> _Source_
-=-=-=-=-

5) SERVER SIDE. While working in Banff at the Banff Centre briefly this summer I had written a Locative Media Server. It itself was basically a migration of another application I had written – a twitter analytics engine called ‘Angel’. Locative is a stripped down generic engine designed to let you share places – in a fashion similar to bookmarking. I dusted off this code and tidied it up so that I could get a list of features near a location and so that I could post new features to the server. While crude and needing a lot of work – it was good enough to hold persistent state of the world so that the iPhone clients could share this state with each other in a persistent and durable way.  Also, it is very satisfying to have a server side interface where I can see all posts, and can manage, edit, delete and otherwise curate the content. And as well, it was an unrelated goal of mine to have a client side for the server – and so I saw this as killing two birds with one stone .  Now the currently running server instance is being used as the master instance for this app and it is logging all of the iphone activity.  Once the server was up it became easy to drive the client.

http://locative.makerlab.org

http://angel.makerlab.org

6) IPHONE JSON. Another example of where the iPhone tool-chain sucks is just how many lines of code it takes to talk to a server and parse some JSON. I was astounded. It took me a few hours – mostly because I couldn’t believe how much of a hassle it was and kept looking for simpler solutions. I ended up using TouchJSON which was “good enough”. With this I was finally able to issue a save event from the phone up to the server and then fetch back all the nearby markers. This is a key for a shared Augmented Reality because we want all requests to be mediated by a server first. Every object has to have a unique identifier and all objects have to be shared between all instances – just like a video game.  I’ve done this over and over ad nauseum for large commercial video games so I knew exactly what I wanted and once I fought past the annoying language and toolchain issues it pretty much worked first try. It does need improvements but those can come later on – I feel like it is important to exercise the entire flow before polishing.

7) TWITTER. I also fetched geo-located posts from twitter and added them as markers to the world as well. I found that this actually wasn’t that satisfying – I wanted something that showed more of an indication of real motion and time. This was something I had largely already written and enabling it in the pipeline was just a few minutes work.

-=-=-=-=-

> _Dataset excerpt_

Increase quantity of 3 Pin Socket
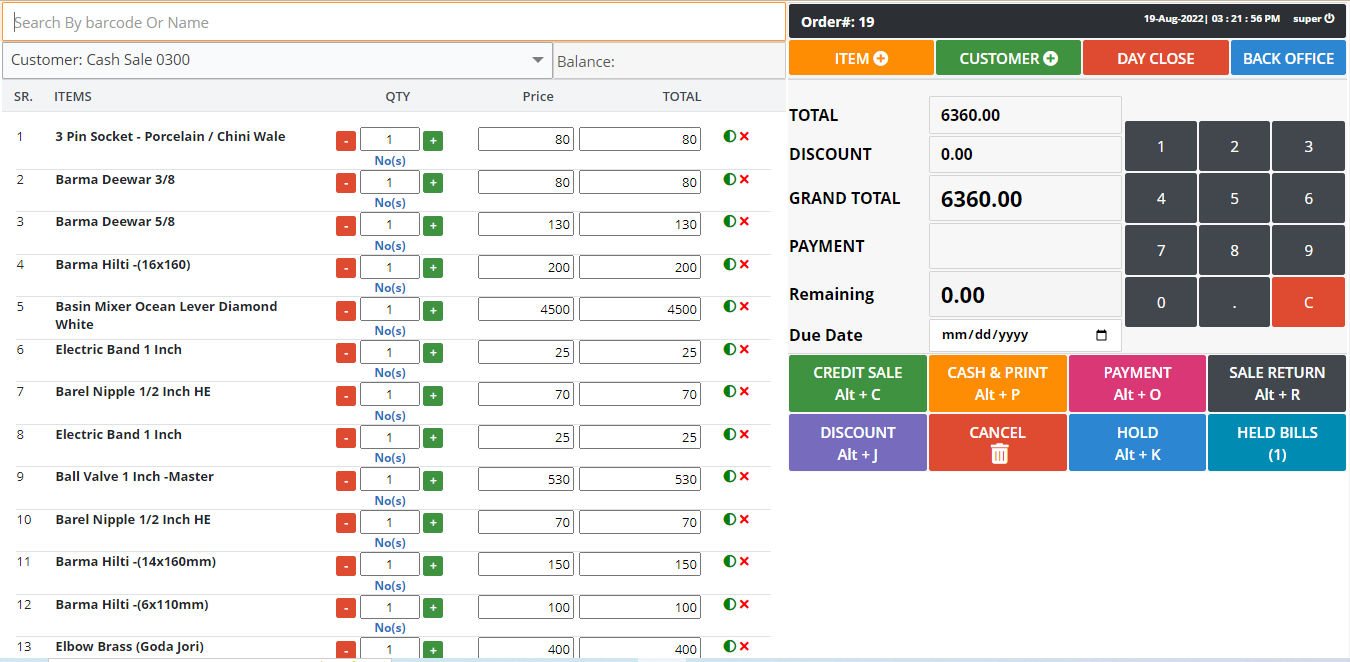(x=433, y=141)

-=-=-=-=-

> _What to work on_
(A) List the headings of the numbered sections in the write-up about the locative media server and iPhone app.
(B) In the write-up about the locative media server and iPhone app, which library did the writer end up using to handle JSON on the phone?
(C) Extend the write-up about the locative media server and iPhone app, picking up right after its last sentence.

> _Answers to the exercises_
(A)
SERVER SIDE
IPHONE JSON
TWITTER

(B) TouchJSON

(C)
8) WAZE. With my own server working I could now talk to third party engines and populate the client side. Waze (an employer of mine) graciously provided me with a public API method to access the anonymized list of drivers. Waze in general is a crowd sourced traffic navigation solution that is free for a variety of platforms such as iPhone and Android. I fetched this data and added it to the database and then I was able to deliver that to the client so that I could show contrails of driver behavior. This is still a work in progress but I’m hoping to publish this part as soon as I have permission to do so ( I am not sure I can release their data API URL yet ).

9) FUTURE. Other things I still need to do include a number of touch ups. The heading is not saved so all objects re-appear facing the same way. And I should deal with tilting the camera up and down. And I should let you post a name for your dinosaur via a dialog.  Perhaps the biggest remaining thing is to actually SEE through the camera lens and show the real world behind . Also I would like to move towards providing an Augmented Reality OS where I can actually interact with things – not merely look at them.

Code Tool chains

I must that the tools for developing 3d applications for the iPhone are quite poor by comparison to the kinds of tools I was used to having access to when I was doing commercial video games for Electronic Arts and other companies.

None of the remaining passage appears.